- The task
Set out the stretch of the material from the line containing "Select the do mesmo porte link" through the line containing "coord(365,467)" as a numbered list, leaving out blank lines.
╔══
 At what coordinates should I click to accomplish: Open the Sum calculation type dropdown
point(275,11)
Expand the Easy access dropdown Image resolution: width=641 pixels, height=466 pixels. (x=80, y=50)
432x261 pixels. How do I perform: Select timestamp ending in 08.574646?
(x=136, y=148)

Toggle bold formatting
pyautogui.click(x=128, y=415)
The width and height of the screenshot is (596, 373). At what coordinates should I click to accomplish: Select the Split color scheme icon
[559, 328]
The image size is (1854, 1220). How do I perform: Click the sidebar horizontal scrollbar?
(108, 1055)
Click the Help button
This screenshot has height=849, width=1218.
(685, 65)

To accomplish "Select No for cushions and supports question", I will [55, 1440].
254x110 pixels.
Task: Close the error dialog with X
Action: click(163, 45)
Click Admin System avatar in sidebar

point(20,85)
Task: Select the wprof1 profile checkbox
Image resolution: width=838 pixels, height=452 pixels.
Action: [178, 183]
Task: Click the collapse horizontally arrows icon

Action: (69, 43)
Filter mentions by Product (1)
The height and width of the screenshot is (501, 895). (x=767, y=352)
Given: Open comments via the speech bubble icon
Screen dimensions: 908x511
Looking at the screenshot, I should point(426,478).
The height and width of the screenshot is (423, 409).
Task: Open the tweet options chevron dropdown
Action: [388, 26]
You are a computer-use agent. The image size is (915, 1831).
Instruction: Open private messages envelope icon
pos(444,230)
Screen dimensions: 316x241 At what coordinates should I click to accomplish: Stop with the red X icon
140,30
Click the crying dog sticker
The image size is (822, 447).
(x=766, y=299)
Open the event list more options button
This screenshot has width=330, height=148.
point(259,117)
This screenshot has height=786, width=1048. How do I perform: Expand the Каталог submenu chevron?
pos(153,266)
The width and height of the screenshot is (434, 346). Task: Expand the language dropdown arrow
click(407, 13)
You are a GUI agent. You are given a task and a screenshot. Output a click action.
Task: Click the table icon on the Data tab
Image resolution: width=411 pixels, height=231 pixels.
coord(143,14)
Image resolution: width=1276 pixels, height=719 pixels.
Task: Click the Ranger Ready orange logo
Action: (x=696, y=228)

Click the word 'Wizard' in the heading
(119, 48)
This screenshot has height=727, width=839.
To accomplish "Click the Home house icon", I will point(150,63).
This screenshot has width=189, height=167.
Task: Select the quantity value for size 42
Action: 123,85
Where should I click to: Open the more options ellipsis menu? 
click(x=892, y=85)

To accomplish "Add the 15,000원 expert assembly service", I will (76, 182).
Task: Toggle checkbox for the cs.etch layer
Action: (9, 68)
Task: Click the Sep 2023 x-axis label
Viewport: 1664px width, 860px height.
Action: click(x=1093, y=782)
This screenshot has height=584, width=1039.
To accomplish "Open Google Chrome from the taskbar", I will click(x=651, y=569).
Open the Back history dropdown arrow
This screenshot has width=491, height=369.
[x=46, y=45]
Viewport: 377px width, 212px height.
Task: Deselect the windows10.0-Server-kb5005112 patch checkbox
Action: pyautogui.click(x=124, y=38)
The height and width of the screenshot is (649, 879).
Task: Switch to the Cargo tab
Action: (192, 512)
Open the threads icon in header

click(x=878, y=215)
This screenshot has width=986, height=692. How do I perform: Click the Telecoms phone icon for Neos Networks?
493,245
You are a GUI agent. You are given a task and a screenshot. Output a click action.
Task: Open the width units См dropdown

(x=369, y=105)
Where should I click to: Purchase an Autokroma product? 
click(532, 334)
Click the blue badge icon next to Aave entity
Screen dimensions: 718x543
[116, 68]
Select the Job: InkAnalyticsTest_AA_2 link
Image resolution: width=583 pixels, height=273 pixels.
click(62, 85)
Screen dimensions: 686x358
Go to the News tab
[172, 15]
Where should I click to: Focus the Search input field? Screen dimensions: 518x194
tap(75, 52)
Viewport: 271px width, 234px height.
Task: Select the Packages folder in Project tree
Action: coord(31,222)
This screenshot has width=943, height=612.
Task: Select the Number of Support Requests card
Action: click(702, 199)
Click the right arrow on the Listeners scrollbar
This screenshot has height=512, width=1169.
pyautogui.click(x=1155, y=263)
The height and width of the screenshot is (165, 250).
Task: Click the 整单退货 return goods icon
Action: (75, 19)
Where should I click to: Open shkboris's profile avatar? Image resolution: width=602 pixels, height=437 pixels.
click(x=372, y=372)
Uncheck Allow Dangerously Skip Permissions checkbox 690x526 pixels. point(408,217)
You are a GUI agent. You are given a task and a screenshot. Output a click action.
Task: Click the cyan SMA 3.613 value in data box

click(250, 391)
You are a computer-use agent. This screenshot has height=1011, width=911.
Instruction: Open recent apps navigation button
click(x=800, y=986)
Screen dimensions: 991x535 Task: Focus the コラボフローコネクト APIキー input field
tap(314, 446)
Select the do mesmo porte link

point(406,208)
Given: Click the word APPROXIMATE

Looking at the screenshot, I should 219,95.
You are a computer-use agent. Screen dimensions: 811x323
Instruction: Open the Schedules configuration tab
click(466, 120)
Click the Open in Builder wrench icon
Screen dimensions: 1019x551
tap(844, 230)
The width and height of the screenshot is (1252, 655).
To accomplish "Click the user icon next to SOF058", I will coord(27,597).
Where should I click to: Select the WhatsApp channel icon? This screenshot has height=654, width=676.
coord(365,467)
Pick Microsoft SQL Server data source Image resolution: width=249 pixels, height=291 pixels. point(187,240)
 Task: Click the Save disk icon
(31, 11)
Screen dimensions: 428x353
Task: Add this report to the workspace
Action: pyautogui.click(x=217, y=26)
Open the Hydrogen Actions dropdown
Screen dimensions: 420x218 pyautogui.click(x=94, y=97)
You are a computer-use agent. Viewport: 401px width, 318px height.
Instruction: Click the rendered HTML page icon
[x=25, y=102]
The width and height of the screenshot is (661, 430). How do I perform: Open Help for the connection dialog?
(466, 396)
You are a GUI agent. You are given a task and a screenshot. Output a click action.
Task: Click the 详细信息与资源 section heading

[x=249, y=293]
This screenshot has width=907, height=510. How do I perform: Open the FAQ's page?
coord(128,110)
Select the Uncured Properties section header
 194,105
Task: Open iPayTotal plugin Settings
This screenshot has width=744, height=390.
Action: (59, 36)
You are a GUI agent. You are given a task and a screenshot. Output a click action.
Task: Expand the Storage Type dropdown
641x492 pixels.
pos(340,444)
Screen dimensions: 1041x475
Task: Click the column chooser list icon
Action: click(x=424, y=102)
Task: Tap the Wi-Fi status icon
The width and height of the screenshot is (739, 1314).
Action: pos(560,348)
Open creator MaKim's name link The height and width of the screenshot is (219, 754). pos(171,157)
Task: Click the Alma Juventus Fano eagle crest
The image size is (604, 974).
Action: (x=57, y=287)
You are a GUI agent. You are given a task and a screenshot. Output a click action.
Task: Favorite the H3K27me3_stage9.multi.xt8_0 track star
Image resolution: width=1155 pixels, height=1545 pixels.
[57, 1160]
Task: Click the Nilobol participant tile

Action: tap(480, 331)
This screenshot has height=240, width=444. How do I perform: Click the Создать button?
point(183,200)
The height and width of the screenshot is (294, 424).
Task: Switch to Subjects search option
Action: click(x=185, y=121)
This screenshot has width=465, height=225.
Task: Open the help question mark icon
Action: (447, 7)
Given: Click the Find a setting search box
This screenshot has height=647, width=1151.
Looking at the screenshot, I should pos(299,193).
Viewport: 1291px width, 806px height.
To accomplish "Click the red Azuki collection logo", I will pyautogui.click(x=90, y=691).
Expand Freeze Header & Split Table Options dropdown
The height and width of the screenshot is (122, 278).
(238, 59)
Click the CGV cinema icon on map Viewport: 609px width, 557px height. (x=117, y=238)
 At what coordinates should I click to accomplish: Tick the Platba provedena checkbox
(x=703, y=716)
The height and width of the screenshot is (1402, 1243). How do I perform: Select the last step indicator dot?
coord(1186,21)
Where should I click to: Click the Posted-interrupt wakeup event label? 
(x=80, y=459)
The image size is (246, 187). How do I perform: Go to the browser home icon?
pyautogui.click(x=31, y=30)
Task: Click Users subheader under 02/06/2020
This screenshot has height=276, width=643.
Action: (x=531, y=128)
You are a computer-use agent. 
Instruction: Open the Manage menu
╚══
- Exercise answer
1. Select the do mesmo porte link
2. point(406,208)
3. Given: Click the word APPROXIMATE
4. Looking at the screenshot, I should 219,95.
5. You are a computer-use agent. Screen dimensions: 811x323
6. Instruction: Open the Schedules configuration tab
7. click(466, 120)
8. Click the Open in Builder wrench icon
9. Screen dimensions: 1019x551
10. tap(844, 230)
11. The width and height of the screenshot is (1252, 655).
12. To accomplish "Click the user icon next to SOF058", I will coord(27,597).
13. Where should I click to: Select the WhatsApp channel icon? This screenshot has height=654, width=676.
14. coord(365,467)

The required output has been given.